Before you get your headache, you may suffer from numbness in various body parts. For me, this numbness often moves around, and it may be localized on one side of the body or not. In a recent migraine, I had numbness that began in my arm, moved to my nose, moved to my ear, and then finally moved to my mouth and teeth. (Yes, your teeth can feel numb – and it’s very weird!) The difference between this and the feeling of a limb going to sleep is that when a limb goes to sleep, you generally can try to make it “wake up.” With numbness from an aura, you may just have to suffer through it.
This often goes along with the numbness. It’s the feeling that something is waking up that fell asleep, but it comes without the body part going number first. I often get tingling at the tip of my nose when I’m getting a migraine.
Vision disturbances can be part of a migraine or they can be the migraine. In some cases, people may suffer from “ocular migraines,” in which case the only symptom they get will be the vision disturbances. These visual disturbances can include tunnel vision, wavy lines, and blind spots. When you get wavy lines, they are often black and white and they may move. The pattern is generally a zig-zag pattern. The most unpleasant part of this symptom, in my opinion, is that even when you close your eyes, you still see the visual disturbances!
A Migraine and a Stroke: What's the Difference?
This is a very rare part of an aura, but it can and does happen. With aphasia, the person with the migraine can have three different effects: 1. They may find that they are unable to say the correct word they are thinking of, and they know that they are saying the wrong word. 2. They may find that they cannot say the correct word, but they think they are saying the right word. 3. They may find that they do not understand what other people say and cannot communicate themselves, either. In all cases, writing may be affected as well, making communication during aphasia extremely difficult. Slowing down and breathing can help the person with aphasia to concentrate and produce the right word, but only if they are aware that the word they are using is the wrong one.
Nausea and Vomiting
Unfortunately, this is a very common part of migraines. While some people may vomit after the migraine or as part of the conclusion of the migraine, other people will begin throwing up when the migraine begins. Other people may just have nausea that begins with the aura and lasts for the duration of the migraine.
Seeing a Neurologist
If you have never had a migraine before, or if you have had migraines before but not with auras and suddenly you begin having aura-like symptoms, you will want to see a doctor. Neurologists may be able to help you by prescribing medication to help stop the migraine symptoms and headaches, and they may also send you for tests, such as MRIs, to be sure that you do not have any other neurological issues that are contributing factors.
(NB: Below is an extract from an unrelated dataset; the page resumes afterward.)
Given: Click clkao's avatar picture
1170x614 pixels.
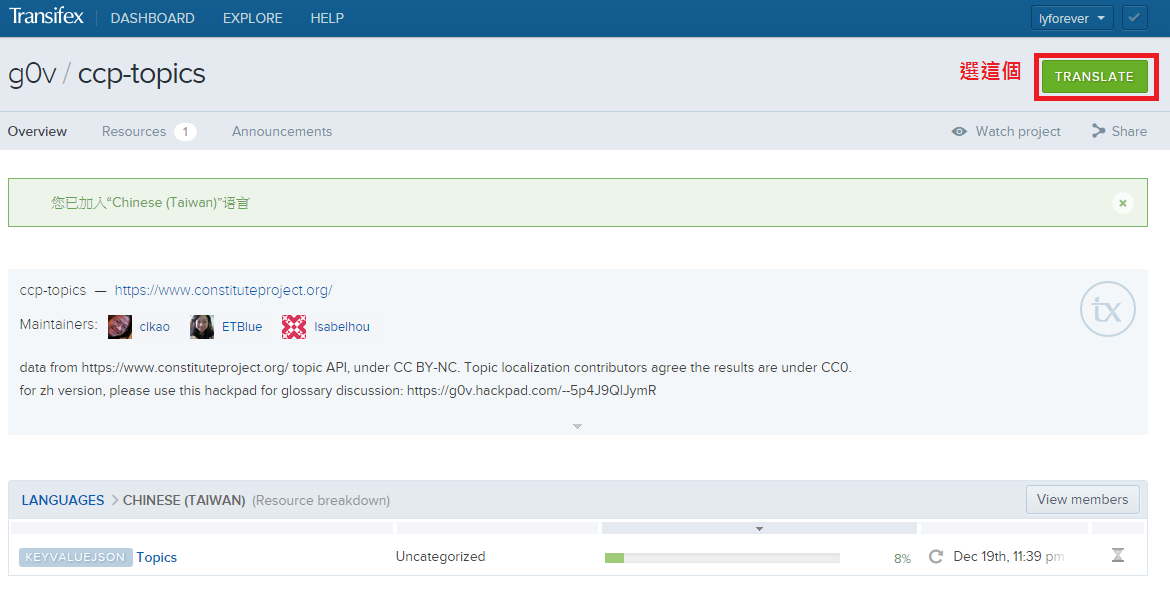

Warnings about Migraine Symptoms
If you have any neurological symptoms that you think are part of a migraine but that you haven’t had before, call your doctor or 911 immediately! These symptoms are similar to those of strokes, and it is always best to be safe instead of sorry. The sooner you get treatment for a stroke, the better. Don’t delay – those symptoms are there to let you know a problem exists. Don’t ignore them!